How to mock remote website responses to unit test Puppeteer code with Jest?
Asked Answered
N

3

6

I'm implementing a web-scraping script for a website which will collect some useful information.

Script is implemented using Puppeteer library and is basically a set of instructions like:

  1. Start a headless chrome
  2. Open new tab/page
  3. Get some pagination links from the HTML
  4. Open every pagination link found and scrape some information from HTML

I'm looking for some way of testing this functionality. Ideally, what I want to do is to "pre-save" the real HTML responses in test folder and then mock the external website responses (making sure they always are the same). And then assert that collected information is correct.

I'm familiar with several tools which are able to mock endpoints for fetch function in the browser. I'm looking for something similar but for Puppeteer.

So far, the only solution I'm thinking about is to use browser instance as a dependency for my script. And then mock the newPage method of the browser to return a page with custom interceptor. This looks like a lot of work though.

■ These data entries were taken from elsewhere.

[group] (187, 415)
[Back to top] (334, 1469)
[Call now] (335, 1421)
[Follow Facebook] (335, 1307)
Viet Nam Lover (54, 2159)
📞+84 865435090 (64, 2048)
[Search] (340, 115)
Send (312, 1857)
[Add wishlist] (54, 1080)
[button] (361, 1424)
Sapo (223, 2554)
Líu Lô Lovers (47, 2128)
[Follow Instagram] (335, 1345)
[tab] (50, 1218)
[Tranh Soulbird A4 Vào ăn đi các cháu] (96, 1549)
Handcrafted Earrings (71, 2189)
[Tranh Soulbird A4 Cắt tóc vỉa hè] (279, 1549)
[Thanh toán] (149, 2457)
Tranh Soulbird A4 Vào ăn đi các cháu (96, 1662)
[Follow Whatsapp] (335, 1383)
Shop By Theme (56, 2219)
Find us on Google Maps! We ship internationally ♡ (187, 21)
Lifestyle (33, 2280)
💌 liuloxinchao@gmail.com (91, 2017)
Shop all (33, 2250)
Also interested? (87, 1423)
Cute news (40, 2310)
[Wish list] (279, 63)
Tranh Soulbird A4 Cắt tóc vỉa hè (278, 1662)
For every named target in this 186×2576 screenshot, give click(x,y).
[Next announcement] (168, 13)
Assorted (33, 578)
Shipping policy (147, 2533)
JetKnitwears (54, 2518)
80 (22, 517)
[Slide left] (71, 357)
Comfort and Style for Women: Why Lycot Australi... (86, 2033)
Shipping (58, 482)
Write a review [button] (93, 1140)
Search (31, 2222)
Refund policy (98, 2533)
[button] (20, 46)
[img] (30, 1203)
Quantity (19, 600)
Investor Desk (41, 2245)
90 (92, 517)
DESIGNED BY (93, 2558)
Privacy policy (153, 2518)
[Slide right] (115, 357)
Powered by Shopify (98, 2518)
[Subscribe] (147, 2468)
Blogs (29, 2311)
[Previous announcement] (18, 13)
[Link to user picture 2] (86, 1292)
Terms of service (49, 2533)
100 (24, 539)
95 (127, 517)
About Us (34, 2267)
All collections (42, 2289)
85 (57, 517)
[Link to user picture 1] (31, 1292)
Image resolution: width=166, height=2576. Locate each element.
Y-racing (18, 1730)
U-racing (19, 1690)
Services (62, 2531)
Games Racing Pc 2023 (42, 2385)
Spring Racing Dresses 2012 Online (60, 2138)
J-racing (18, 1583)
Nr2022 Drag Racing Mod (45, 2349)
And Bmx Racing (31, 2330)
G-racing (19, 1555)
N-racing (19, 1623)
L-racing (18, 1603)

Any other solution for this?

Nevernever answered 23/12, 2020 at 1:14 Comment(1)
Why do you want to mock the transport layer? Why not make the starting page URL an input, so you can point your scraper at a local server for testing?Synecious
P
5

A simple solution is to store the HTML page you want to test (or parts of it) locally and open it in Puppeteer. It is possible to open local HTML websites in Puppeteer. Then the result can be tested in a Javascript test framework like Mocha or Jest.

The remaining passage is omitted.